§ **ACTIVITY**
Restate, exactly as written, the entries below from the line that holds "Where should I" through the line that holds "Task: Click the". Pictures are not part of the copy.

● ● ●

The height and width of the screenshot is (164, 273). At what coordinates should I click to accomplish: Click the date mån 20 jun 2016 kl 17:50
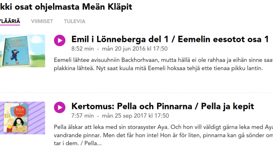[135, 49]
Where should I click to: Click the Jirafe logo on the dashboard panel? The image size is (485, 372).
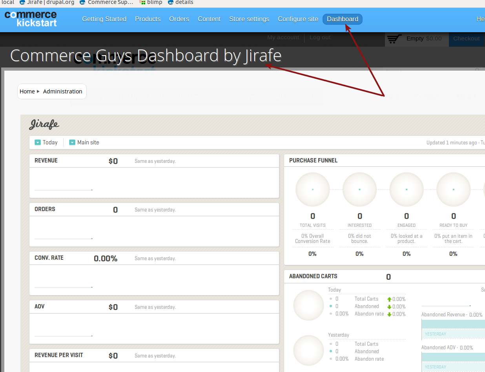point(44,125)
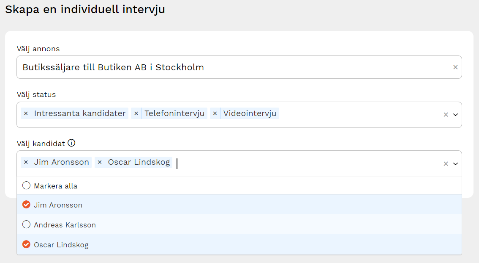Click the Telefonintervju tag label
Screen dimensions: 479x263
(x=174, y=114)
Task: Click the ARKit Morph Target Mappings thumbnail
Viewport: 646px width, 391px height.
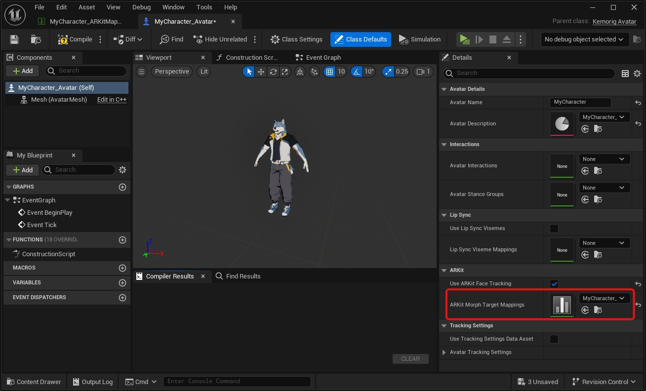Action: coord(562,305)
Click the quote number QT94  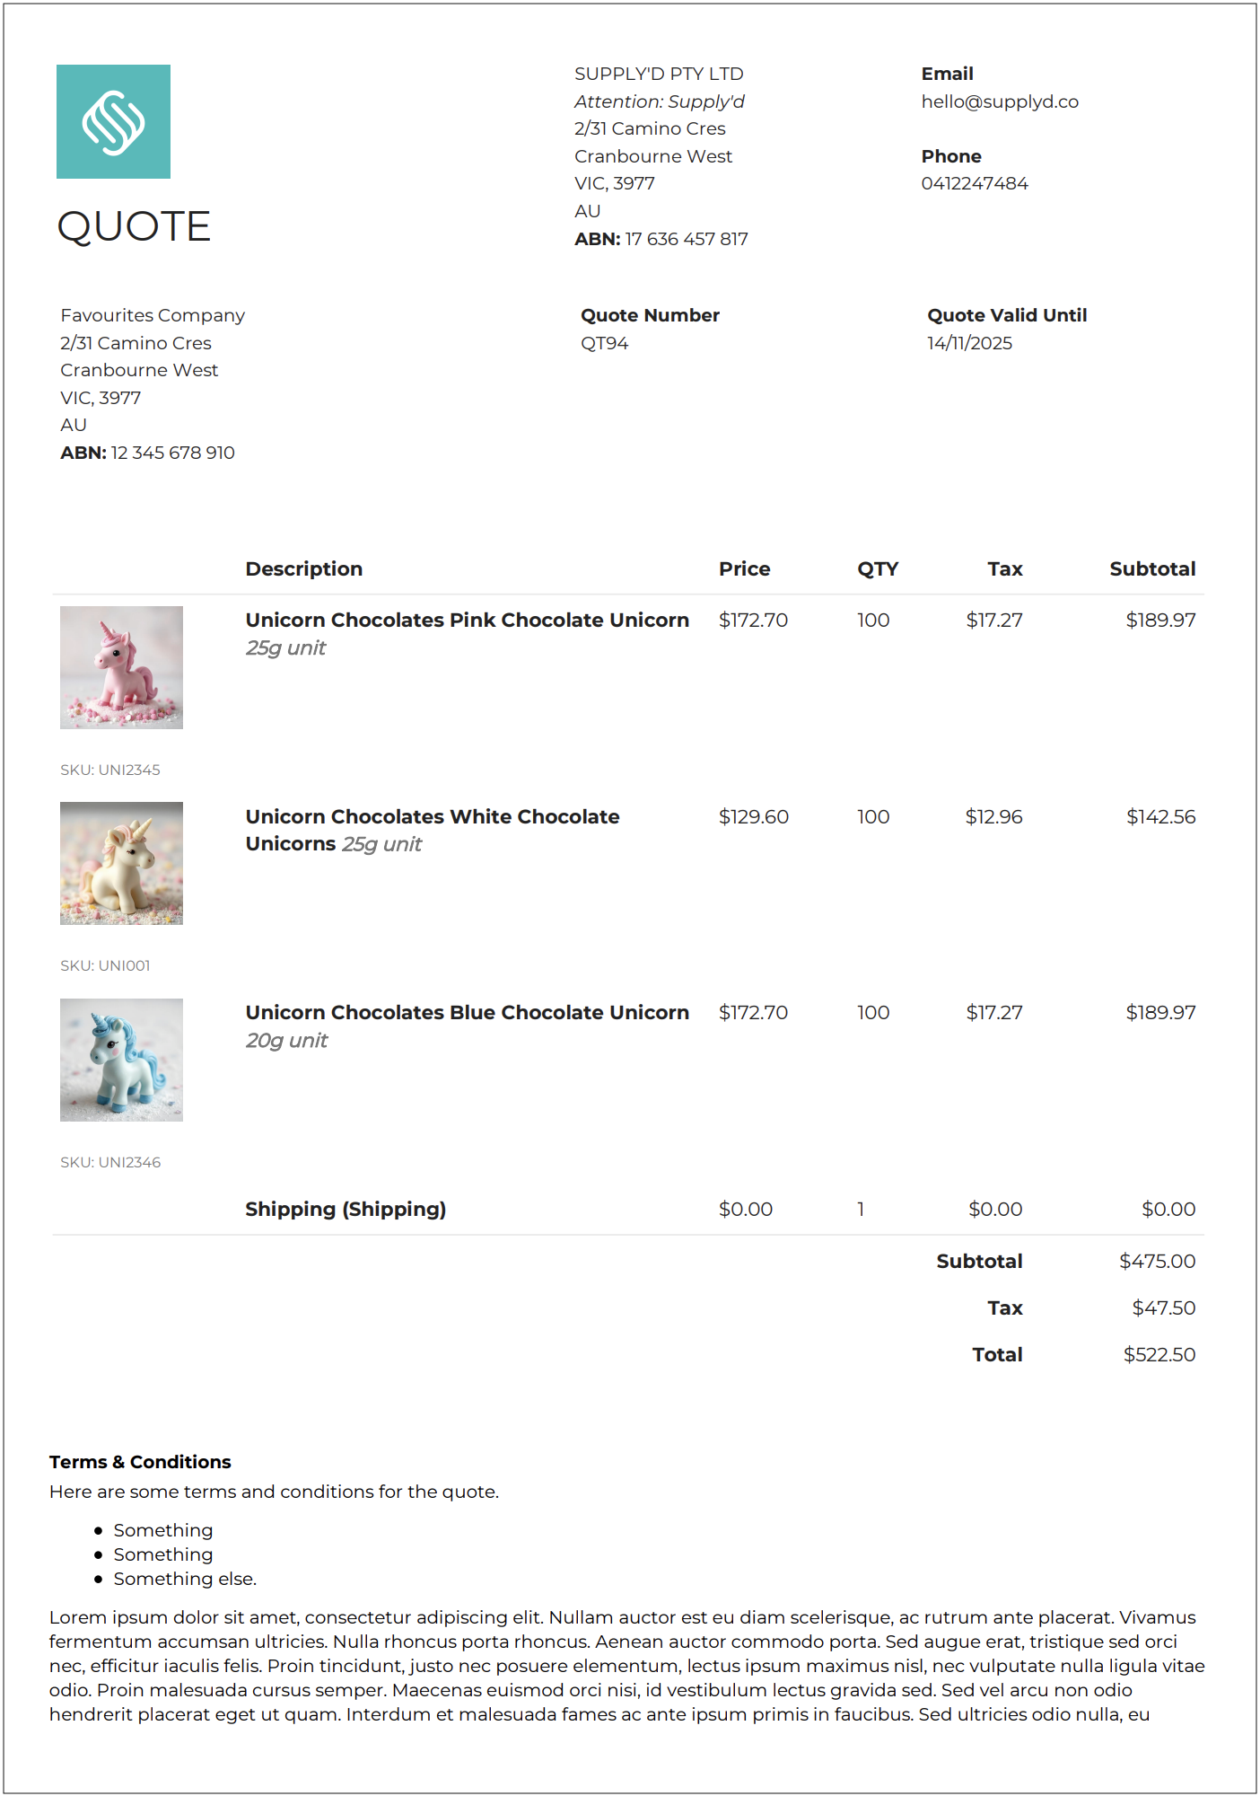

● ● ●

§ **SOLVED PROBLEM**
Where should I click to: Click the Jirafe logo on the dashboard panel? The image size is (485, 372).
point(44,125)
Click the Telefonintervju tag label
Screen dimensions: 479x263
(x=174, y=114)
Task: Click the ARKit Morph Target Mappings thumbnail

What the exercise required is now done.